Goat hikes are offered several times a week, through all seasons. “The emphasis is more on goats than hiking,” says Schatz. “We started it as a way to get the goats out of the barn during the winter so they don’t go stir crazy. A lot of people who come wouldn’t necessarily seek out a hiking experience, but once you put a goat into it, a walk in the woods suddenly becomes very appealing.”

The hike is just a little over a mile, with different routes depending on the season. In winter, snowshoes are the preferred footwear when conditions are right. Schatz is like the alpha goat, leading a pack that includes Prunella, Bobette and her son Lafayette, with Moxie, Maxine and Emma Rose bringing up the rear. “They’re herd animals,” he says, “so they just all follow along”; 7-year-old Sadie assists, cautioning visitors not to touch the goats’ horns.

Goat milking is always part of the experience. “People are surprised and delighted how easy it is to milk an animal,” says Hathaway. “For however brief the time is they’re here, they’re forming a relationship with this animal and the natural world.”

Thanksgiving at Ten Apple Farm is a favorite day for the family. “It’s the holiday that was made for us,” says Hathaway. The family raises their own turkey, and a couple more for friends. They’ll have at least 30 people join them for a feast, which might include masterpieces such as a three-course deconstructed turducken: “A chicken confit appetizer, smoked duck and roasted turkey,” Schatz explains. The rest is potluck, “but it’s really hard to get Margaret not to cook everything herself,” he adds.
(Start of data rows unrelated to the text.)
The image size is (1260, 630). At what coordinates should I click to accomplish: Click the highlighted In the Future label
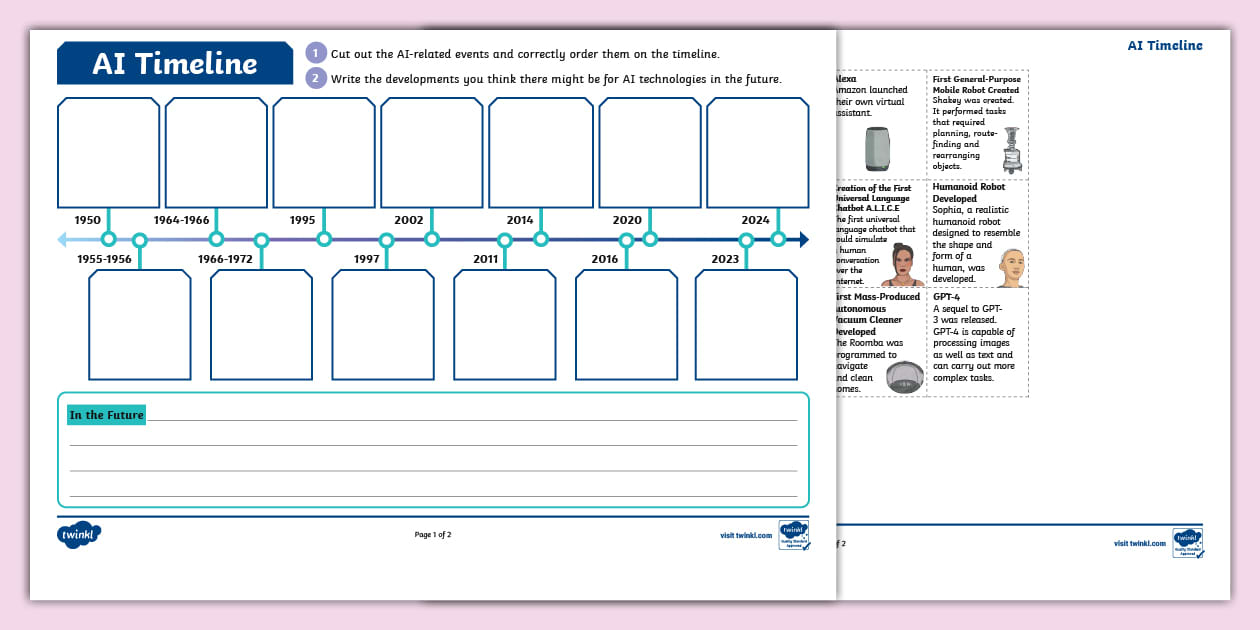pos(106,414)
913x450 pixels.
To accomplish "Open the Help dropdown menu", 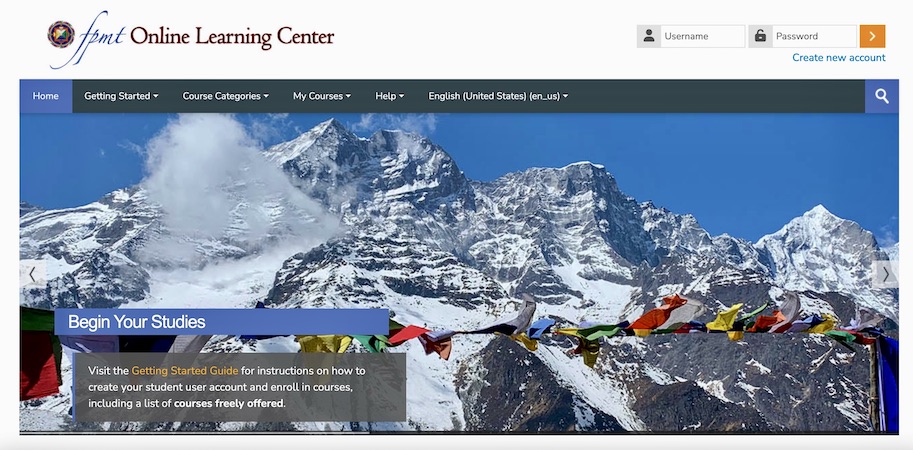I will pos(390,96).
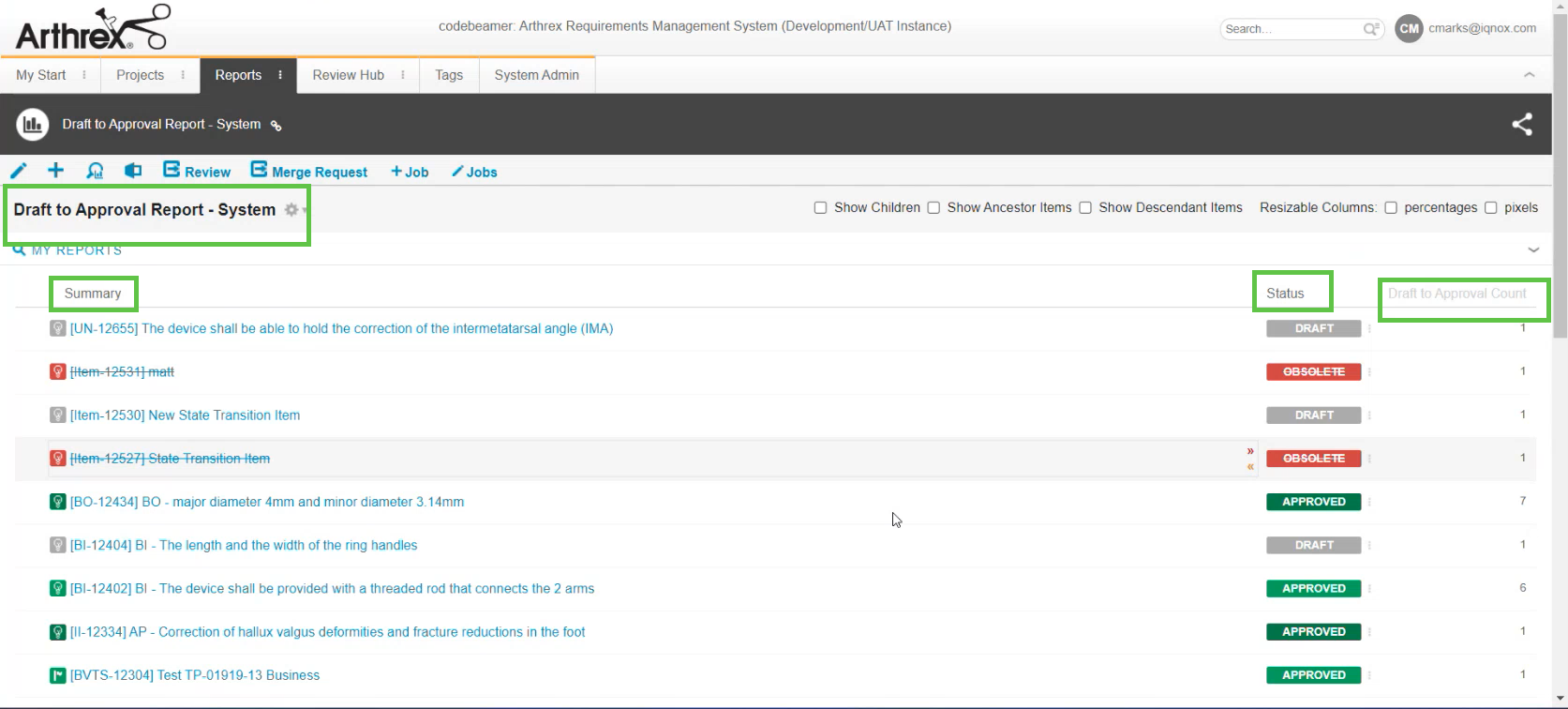Click the pencil edit icon in toolbar
Image resolution: width=1568 pixels, height=709 pixels.
point(19,171)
Last year, while in the midst of finishing their second edition of The New Portland, Maine, Chef’s Table: Extraordinary Recipes from the Coast of Maine, a compendium of stories and recipes from local chefs, Thanksgiving guests were assigned dishes from the book to prepare, easing the recipe-testing burden.

“We’re at a transitional point now for the farm,” says Schatz. “Until recently, we’ve both had jobs off the farm, and the animals were a side hustle. We’re now trying to make it more full time, front and center.” This means more workshops, such as pickling and canning, and holiday baking in the charming kitchen, as well as a fuller schedule of goat hiking.

“Like the Year of the Goat, we’ll give it a whirl and see how it goes,” says Schatz. “We do it because we love it and we love sharing it,” adds Hathaway.